§ **STORED ROWS**:
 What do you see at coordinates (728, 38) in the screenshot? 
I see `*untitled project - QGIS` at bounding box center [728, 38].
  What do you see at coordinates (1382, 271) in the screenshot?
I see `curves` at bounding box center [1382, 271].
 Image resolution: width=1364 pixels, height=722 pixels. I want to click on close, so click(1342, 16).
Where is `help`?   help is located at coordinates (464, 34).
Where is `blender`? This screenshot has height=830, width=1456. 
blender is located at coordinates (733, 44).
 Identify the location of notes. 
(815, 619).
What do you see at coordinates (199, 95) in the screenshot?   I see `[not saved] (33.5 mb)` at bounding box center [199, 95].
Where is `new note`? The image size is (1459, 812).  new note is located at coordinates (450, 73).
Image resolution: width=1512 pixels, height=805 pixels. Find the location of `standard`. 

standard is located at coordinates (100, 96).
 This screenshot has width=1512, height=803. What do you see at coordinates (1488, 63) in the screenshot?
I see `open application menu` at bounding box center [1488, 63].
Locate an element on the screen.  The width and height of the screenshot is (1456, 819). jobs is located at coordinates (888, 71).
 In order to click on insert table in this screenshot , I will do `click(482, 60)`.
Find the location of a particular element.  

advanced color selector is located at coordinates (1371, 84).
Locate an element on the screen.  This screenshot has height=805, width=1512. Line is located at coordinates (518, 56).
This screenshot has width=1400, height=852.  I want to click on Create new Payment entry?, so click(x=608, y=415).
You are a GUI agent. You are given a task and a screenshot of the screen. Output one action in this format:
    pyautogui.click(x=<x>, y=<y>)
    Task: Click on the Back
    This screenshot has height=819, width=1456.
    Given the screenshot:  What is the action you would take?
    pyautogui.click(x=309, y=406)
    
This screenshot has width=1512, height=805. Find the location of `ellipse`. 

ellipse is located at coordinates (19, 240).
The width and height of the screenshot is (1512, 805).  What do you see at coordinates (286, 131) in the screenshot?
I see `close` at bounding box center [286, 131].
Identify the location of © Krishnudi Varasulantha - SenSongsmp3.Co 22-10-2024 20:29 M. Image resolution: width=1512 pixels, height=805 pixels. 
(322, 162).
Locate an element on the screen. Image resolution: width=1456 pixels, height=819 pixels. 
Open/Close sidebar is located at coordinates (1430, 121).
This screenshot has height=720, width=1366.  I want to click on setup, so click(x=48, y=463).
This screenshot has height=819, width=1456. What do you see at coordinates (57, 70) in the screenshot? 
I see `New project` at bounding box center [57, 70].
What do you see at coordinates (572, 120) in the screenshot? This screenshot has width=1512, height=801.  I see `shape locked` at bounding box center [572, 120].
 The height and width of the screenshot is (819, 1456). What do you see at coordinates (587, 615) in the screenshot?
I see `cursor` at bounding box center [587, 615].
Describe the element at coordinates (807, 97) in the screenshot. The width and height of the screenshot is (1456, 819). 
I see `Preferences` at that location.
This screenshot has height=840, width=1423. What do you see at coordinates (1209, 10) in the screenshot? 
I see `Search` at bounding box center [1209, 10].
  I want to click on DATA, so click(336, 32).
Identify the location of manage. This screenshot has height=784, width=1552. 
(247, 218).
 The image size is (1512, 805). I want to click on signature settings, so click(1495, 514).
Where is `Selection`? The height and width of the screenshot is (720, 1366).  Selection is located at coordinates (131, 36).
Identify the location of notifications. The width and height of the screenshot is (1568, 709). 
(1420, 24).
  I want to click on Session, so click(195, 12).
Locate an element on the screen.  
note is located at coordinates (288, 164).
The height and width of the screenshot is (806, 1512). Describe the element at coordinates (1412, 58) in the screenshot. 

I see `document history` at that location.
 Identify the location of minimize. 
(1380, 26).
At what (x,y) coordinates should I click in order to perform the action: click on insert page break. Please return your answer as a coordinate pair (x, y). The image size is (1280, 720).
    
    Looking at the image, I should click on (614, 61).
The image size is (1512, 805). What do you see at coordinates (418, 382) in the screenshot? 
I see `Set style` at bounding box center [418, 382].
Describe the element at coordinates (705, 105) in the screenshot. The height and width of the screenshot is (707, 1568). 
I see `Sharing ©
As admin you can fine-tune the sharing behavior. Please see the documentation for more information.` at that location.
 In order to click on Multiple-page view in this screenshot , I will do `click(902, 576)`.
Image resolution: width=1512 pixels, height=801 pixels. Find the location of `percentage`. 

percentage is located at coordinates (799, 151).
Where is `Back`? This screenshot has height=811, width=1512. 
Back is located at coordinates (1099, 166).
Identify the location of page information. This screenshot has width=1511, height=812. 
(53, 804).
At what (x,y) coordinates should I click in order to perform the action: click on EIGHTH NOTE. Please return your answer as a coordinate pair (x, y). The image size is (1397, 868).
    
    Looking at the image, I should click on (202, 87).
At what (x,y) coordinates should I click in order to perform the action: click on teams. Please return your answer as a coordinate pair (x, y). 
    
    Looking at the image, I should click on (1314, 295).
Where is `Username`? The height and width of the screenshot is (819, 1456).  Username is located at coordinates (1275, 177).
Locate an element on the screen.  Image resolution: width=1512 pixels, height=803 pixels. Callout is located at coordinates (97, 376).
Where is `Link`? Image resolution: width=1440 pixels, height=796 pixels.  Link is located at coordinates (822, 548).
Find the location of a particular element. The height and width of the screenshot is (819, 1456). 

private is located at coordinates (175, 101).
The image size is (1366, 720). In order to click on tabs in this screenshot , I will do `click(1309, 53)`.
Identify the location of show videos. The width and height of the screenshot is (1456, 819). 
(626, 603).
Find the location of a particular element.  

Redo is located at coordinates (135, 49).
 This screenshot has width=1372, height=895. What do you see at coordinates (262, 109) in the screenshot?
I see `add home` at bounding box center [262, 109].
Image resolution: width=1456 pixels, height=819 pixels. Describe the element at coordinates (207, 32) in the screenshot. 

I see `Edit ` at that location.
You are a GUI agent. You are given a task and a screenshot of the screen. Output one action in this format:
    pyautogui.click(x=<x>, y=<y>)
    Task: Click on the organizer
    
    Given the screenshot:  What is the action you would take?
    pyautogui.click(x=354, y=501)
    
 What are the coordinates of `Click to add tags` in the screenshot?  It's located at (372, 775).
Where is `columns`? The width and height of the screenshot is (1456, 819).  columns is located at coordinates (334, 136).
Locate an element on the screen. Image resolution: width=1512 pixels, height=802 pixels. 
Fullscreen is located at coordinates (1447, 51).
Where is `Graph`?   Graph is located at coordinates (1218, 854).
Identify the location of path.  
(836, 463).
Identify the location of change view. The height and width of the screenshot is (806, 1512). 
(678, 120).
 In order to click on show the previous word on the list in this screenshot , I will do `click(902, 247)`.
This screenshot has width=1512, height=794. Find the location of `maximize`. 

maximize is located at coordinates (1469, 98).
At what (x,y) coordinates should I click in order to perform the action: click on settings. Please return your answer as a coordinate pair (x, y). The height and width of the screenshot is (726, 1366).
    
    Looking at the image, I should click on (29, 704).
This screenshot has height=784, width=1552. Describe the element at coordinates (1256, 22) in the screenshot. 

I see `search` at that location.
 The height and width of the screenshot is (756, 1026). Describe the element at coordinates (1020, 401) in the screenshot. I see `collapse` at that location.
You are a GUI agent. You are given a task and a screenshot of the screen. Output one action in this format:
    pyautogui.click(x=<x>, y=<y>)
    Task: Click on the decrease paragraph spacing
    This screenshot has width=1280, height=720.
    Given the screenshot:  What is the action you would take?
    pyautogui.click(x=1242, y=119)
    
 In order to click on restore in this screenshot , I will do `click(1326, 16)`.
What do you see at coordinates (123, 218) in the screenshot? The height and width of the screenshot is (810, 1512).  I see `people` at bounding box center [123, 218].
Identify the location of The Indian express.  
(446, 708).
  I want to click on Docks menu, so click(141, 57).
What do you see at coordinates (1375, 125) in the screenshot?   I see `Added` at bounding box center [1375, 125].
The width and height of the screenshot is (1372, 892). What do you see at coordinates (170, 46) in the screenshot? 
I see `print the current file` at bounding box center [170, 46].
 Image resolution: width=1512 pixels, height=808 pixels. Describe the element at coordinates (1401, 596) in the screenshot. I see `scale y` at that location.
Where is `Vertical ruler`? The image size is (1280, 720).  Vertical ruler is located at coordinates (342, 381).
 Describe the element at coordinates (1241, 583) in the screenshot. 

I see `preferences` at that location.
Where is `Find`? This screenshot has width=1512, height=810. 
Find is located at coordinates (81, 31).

§ **WHAT THE TASK REQUIRES**: Reproduce the items above verbatim, from the first line through the line that contains "coordinates (450, 73).", both included.

§ **THE ANSWER**:
 What do you see at coordinates (728, 38) in the screenshot? 
I see `*untitled project - QGIS` at bounding box center [728, 38].
  What do you see at coordinates (1382, 271) in the screenshot?
I see `curves` at bounding box center [1382, 271].
 Image resolution: width=1364 pixels, height=722 pixels. I want to click on close, so click(1342, 16).
Where is `help`?   help is located at coordinates (464, 34).
Where is `blender`? This screenshot has height=830, width=1456. 
blender is located at coordinates (733, 44).
 Identify the location of notes. 
(815, 619).
What do you see at coordinates (199, 95) in the screenshot?   I see `[not saved] (33.5 mb)` at bounding box center [199, 95].
Where is `new note`? The image size is (1459, 812).  new note is located at coordinates (450, 73).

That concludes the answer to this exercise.